**Exercise material**

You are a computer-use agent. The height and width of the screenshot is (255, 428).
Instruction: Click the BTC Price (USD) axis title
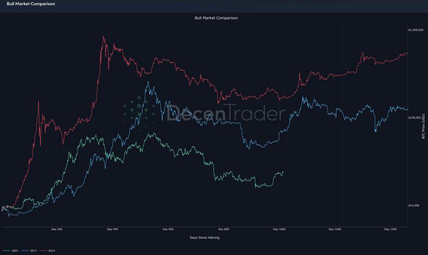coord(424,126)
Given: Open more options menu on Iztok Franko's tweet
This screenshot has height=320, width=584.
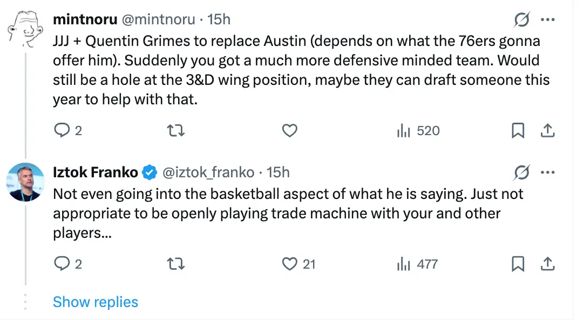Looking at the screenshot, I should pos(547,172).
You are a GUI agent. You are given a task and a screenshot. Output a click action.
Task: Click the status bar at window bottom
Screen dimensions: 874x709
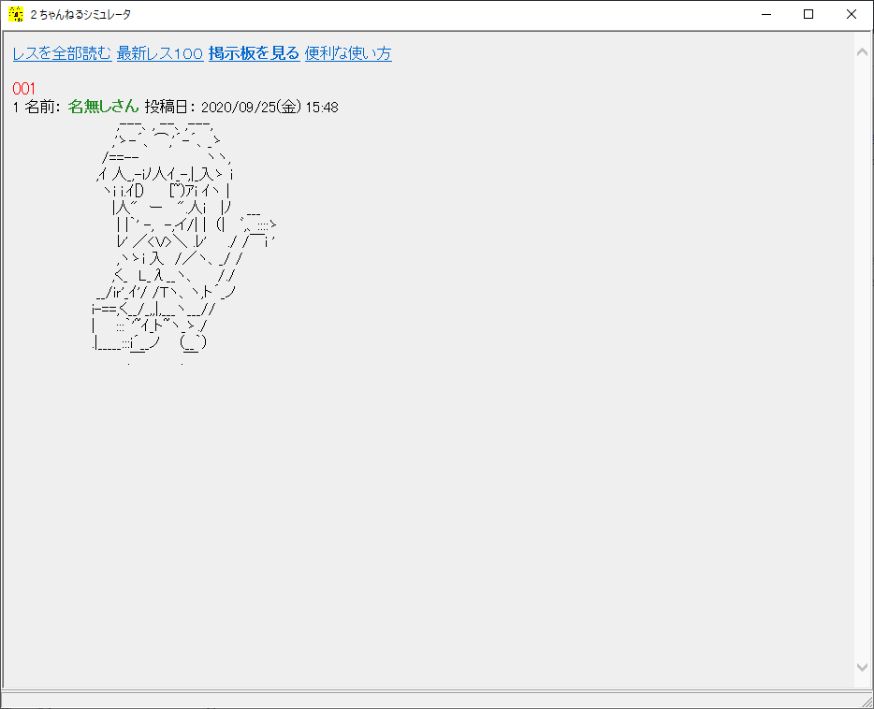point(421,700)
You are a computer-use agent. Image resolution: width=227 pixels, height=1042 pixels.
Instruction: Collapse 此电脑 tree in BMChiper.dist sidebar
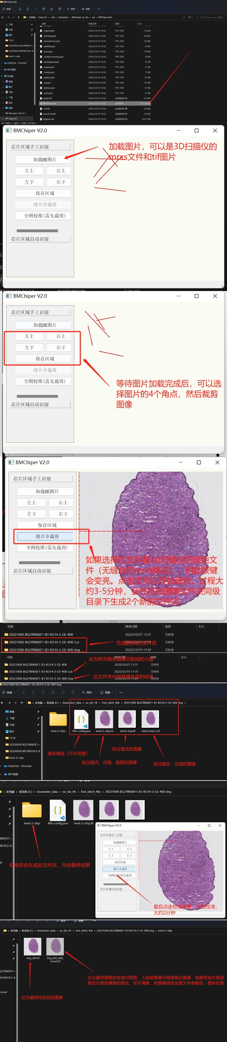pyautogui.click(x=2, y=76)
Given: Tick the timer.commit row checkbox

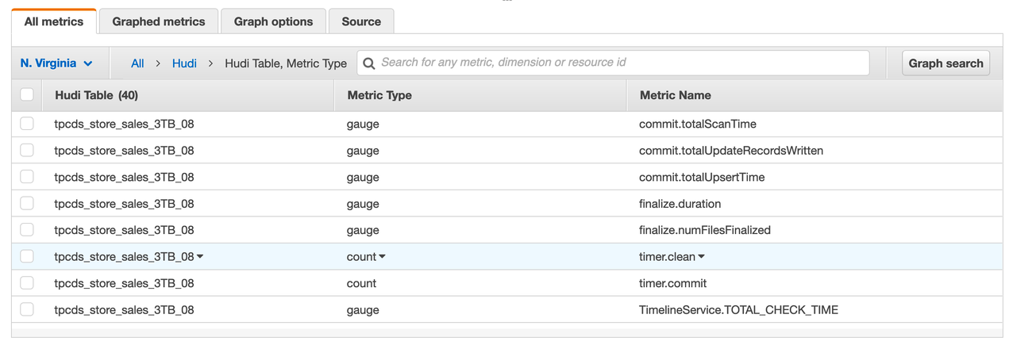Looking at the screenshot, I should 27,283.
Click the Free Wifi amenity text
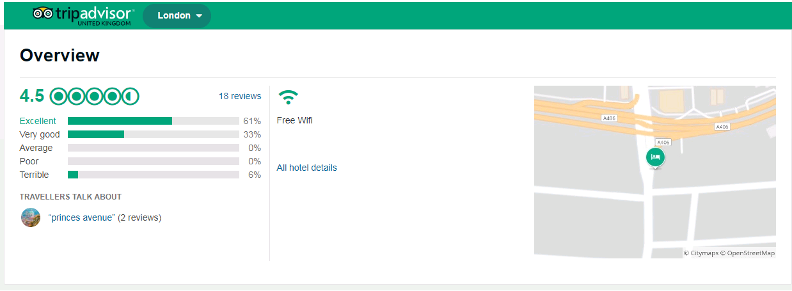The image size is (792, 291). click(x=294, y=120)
--
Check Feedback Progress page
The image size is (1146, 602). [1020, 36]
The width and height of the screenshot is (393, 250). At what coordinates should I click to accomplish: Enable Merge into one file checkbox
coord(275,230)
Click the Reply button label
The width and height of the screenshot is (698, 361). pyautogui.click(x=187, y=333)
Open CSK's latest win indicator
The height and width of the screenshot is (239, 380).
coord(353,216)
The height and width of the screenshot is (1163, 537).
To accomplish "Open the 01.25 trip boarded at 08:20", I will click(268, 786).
---
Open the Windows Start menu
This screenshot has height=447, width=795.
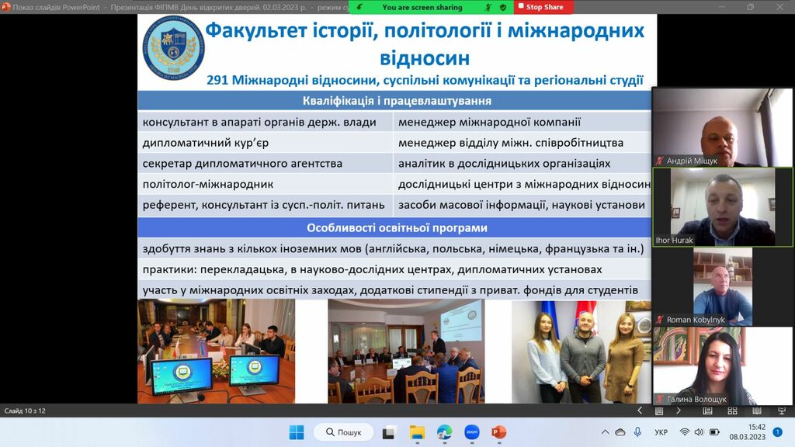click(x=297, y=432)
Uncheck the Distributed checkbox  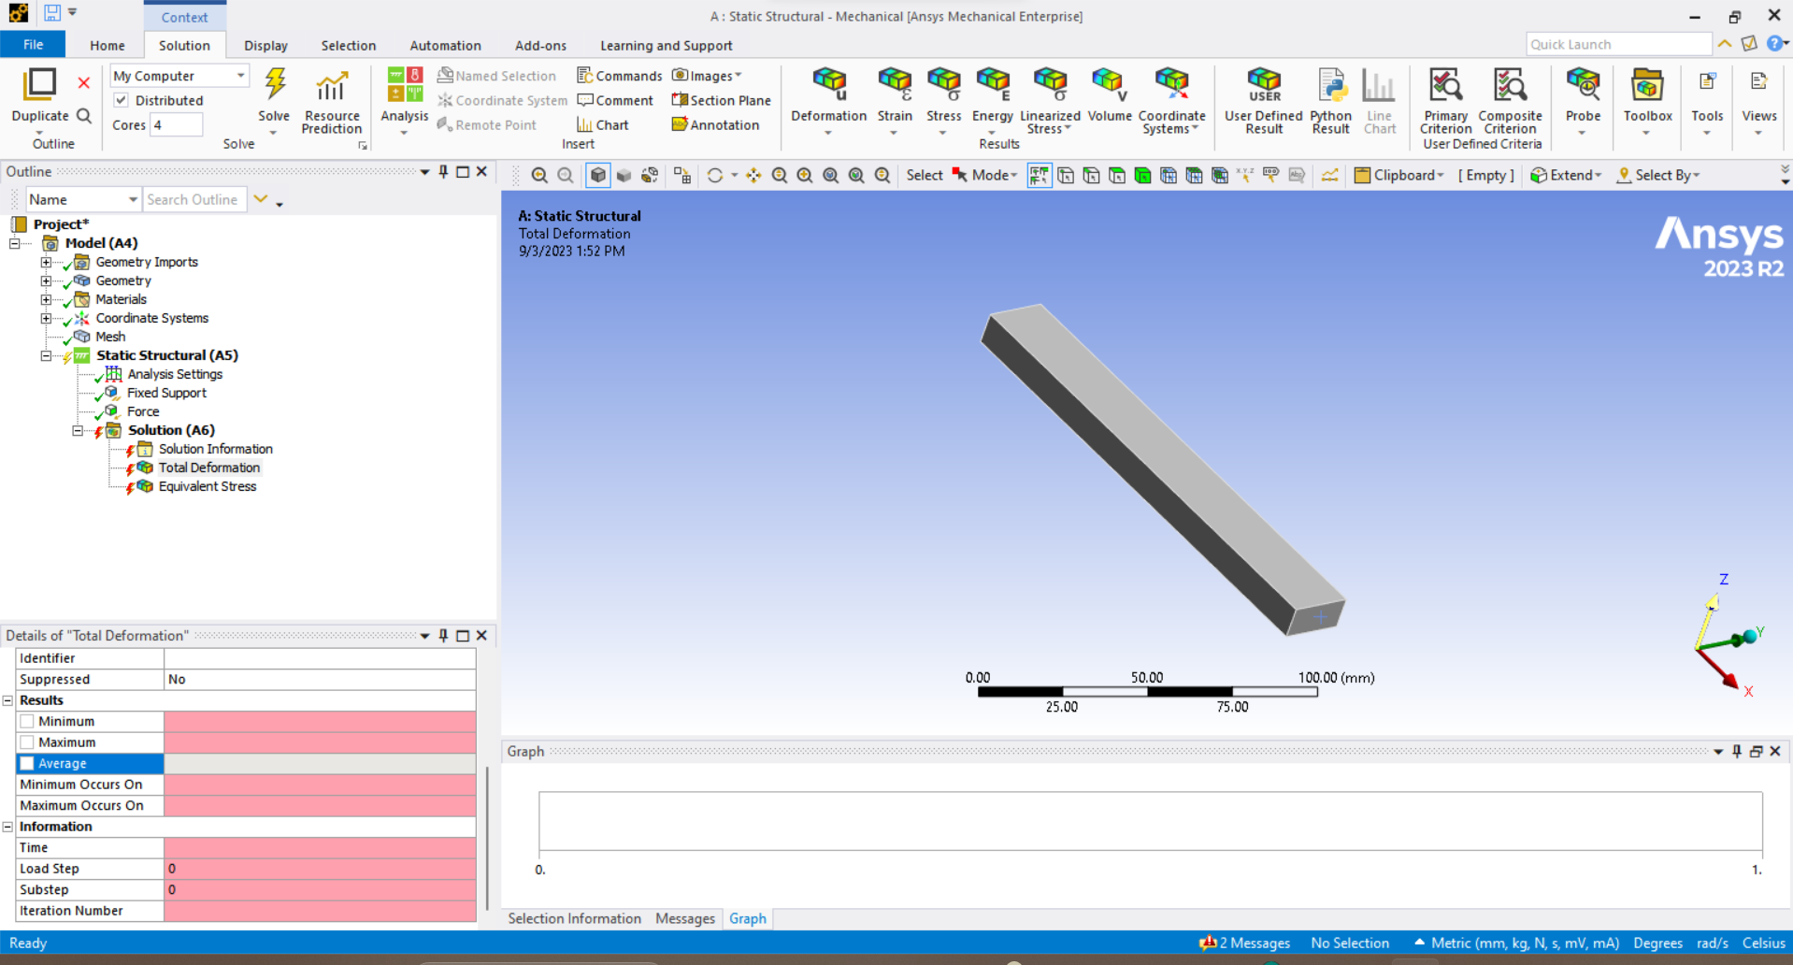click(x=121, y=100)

**Exercise**
State the number of lines in the data above containing the string "Open" and nothing more.

**Answer space**
4